Millionenpleite der Betreiberin des Johann Strauss Museums
Symbolfoto
"Das Johann Strauss Museum bleibt aufgrund umfangreicher Umbauarbeiten vorübergehend geschlossen. Während dieser Zeit wird auch unsere Website überarbeitet. Wir freuen uns darauf, Sie nach Abschluss der Arbeiten wieder begrüßen zu dürfen und danken Ihnen herzlich für Ihr Verständnis", heißt es auf der Homepage. "Aktuelle Informationen zur Wiedereröffnung veröffentlichen wir hier, sobald ein Termin feststeht. Vielen Dank für Ihr Verständnis!"
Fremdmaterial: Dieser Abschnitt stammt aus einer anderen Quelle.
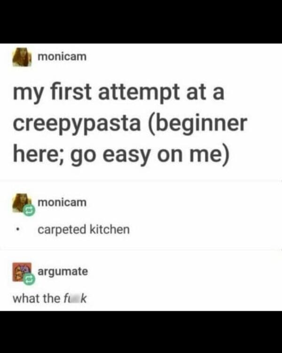The height and width of the screenshot is (353, 282).
Task: Click the green reblog badge on argumate's avatar
Action: [x=29, y=280]
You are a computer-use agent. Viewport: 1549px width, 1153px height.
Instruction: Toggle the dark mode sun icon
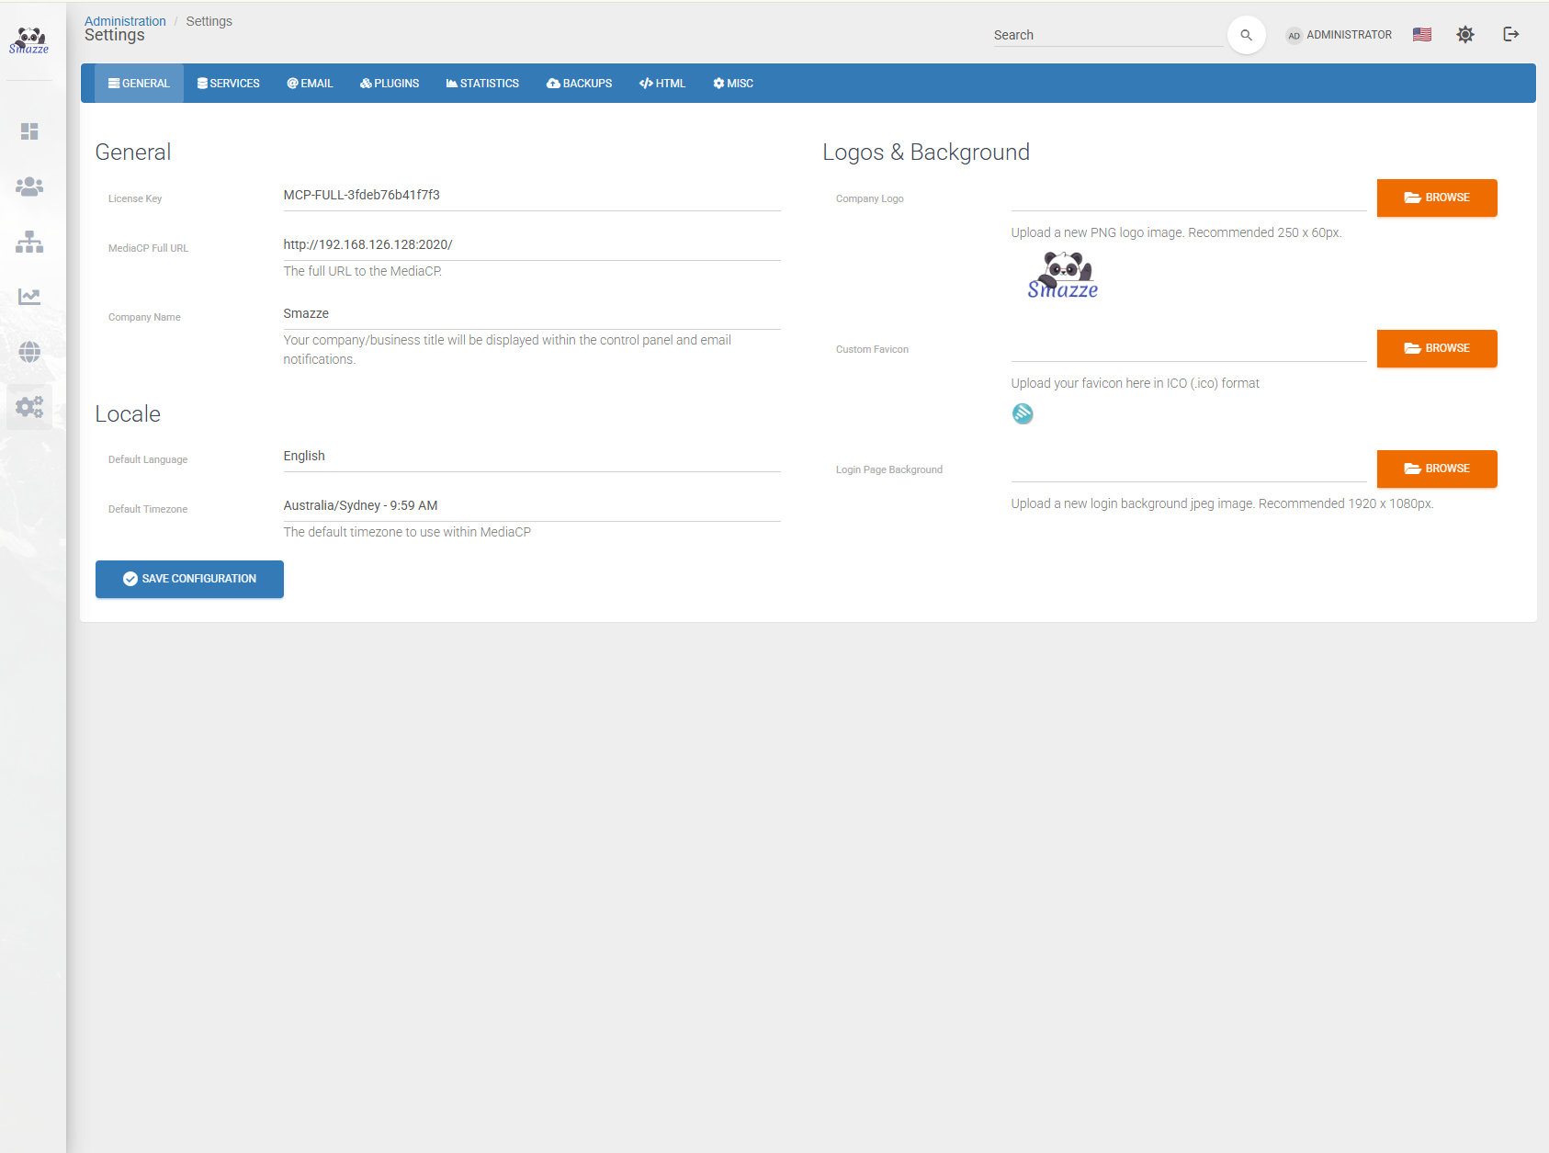(1464, 35)
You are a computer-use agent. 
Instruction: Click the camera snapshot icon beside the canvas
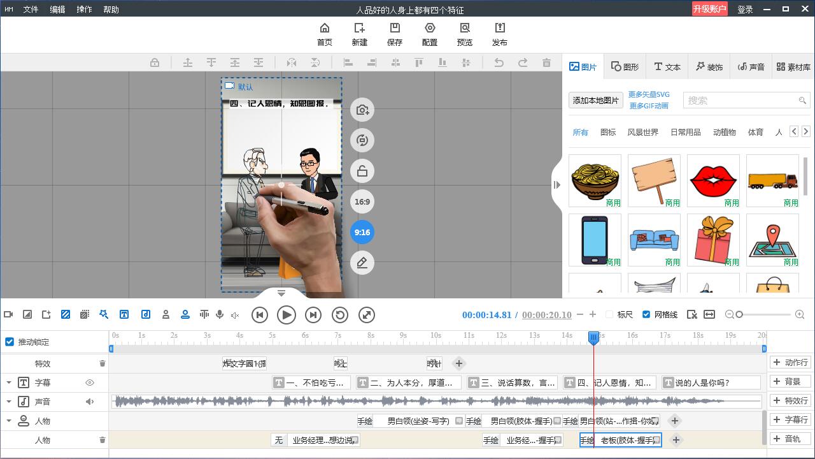pyautogui.click(x=362, y=110)
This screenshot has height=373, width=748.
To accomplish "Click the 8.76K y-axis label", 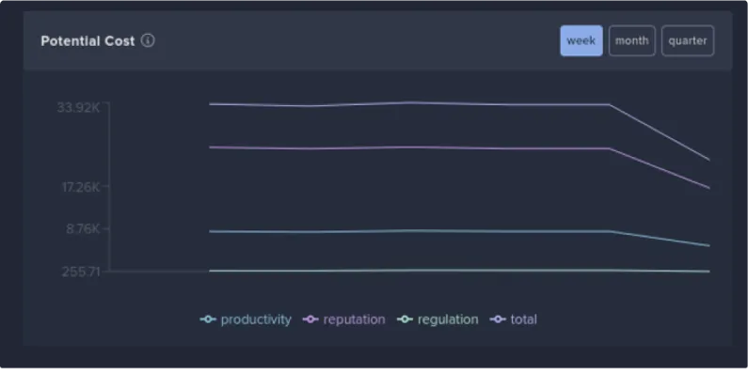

Die Rede ist von der Ostrich Eventagentur GmbH mit Sitz in Wien. Sie hat laut Creditreform am Handelsgericht Wien einen Antrag auf Eröffnung eines Konkursverfahrens gestellt.
"Das Unternehmen betreibt in 1010 Wien, Friedrichstraße 7 das Johann Strauss Museum. Das Museum wurde im Hinblick auf das 200. Jubiläum des Geburtstags von Johann Strauss im Jahr 2025 eingerichtet. Die Eröffnung erfolgte im November 2024", so Creditreform.
Der Hintergrund
"Ein von der Wien Holding erwogener Einstieg in die Gesellschaft erfolgte nicht. Das Museum erhielt keine öffentliche Förderung. Der Standort des Museums befindet sich in der ehemaligen Zentrale des Österreichischen Verkehrsbüros. Dem Unternehmen entstanden aus dem Zustand des Gebäudes nicht vorhersehbare Probleme bei der Errichtung und Führung des Museums", heißt es weiters.
Die Schulden
Die Verbindlichkeiten werden mit 2,7 Millionen Euro beziffert.
Die Zukunft
Völlig unklar ist es, wie es weitergeht. Dem KURIER liegen keine Informationen über eine etwaige Fortführung oder Sanierung vor.